Rapid decline in nitrate uptake and respiration with age in fine lateral roots of grape: implications for root efficiency and competitive effectiveness
Article first published online: 20 OCT 2004
Volume 165, Issue 2, pages 493–502, February 2005
How to Cite
Volder, A., Smart, D. R., Bloom, A. J. and Eissenstat, D. M. (2005), Rapid decline in nitrate uptake and respiration with age in fine lateral roots of grape: implications for root efficiency and competitive effectiveness. New Phytologist, 165: 493–502. doi: 10.1111/j.1469-8137.2004.01222.x
- Issue published online: 27 OCT 2004
- Article first published online: 20 OCT 2004
- Received: 6 July 2004 Accepted: 20 July 2004
- fine roots;
- nitrate uptake;
- nutrient competition;
- root age;
- root efficiency;
- root respiration
- • Changes in function as an individual root ages has important implications for understanding resource acquisition, competitive ability and optimal lifespan.
- • Both nitrate uptake and respiration rates of differently aged fine roots of grape (Vitis rupestris × V. riparia cv. 3309 C) were measured. The resulting data were then used to simulate nitrate uptake efficiency and nutrient depletion as a function of root age.
- • Both nitrate uptake and root respiration declined remarkably quickly with increasing root age. The decline in both N uptake and root respiration corresponded with a strong decline in root N concentration, suggesting translocation of nitrogen out of the roots.
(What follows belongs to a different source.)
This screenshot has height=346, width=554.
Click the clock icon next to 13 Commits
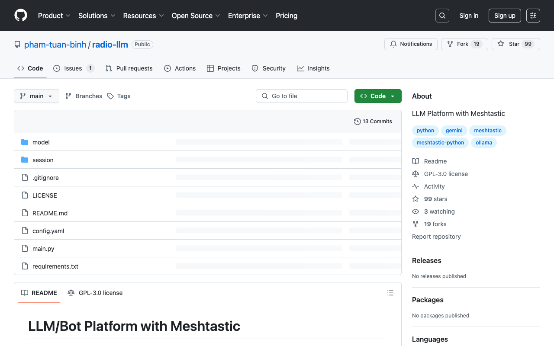(x=357, y=121)
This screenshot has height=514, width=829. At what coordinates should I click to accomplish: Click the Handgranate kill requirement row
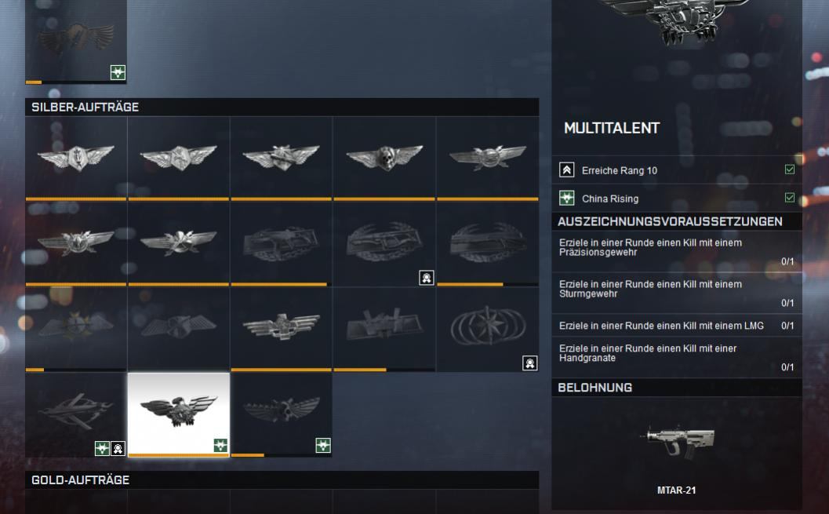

- • For simulations where no nutrient depletion occurs at the root surface, daily uptake efficiency was maximal at root birth and lifetime nitrate uptake efficiency slowly increased as the roots aged. Simulations of growth of roots into unoccupied soil using a solute transport model indicated the advantage of high uptake capacity in new roots under competitive conditions where nitrate availability is very transitory.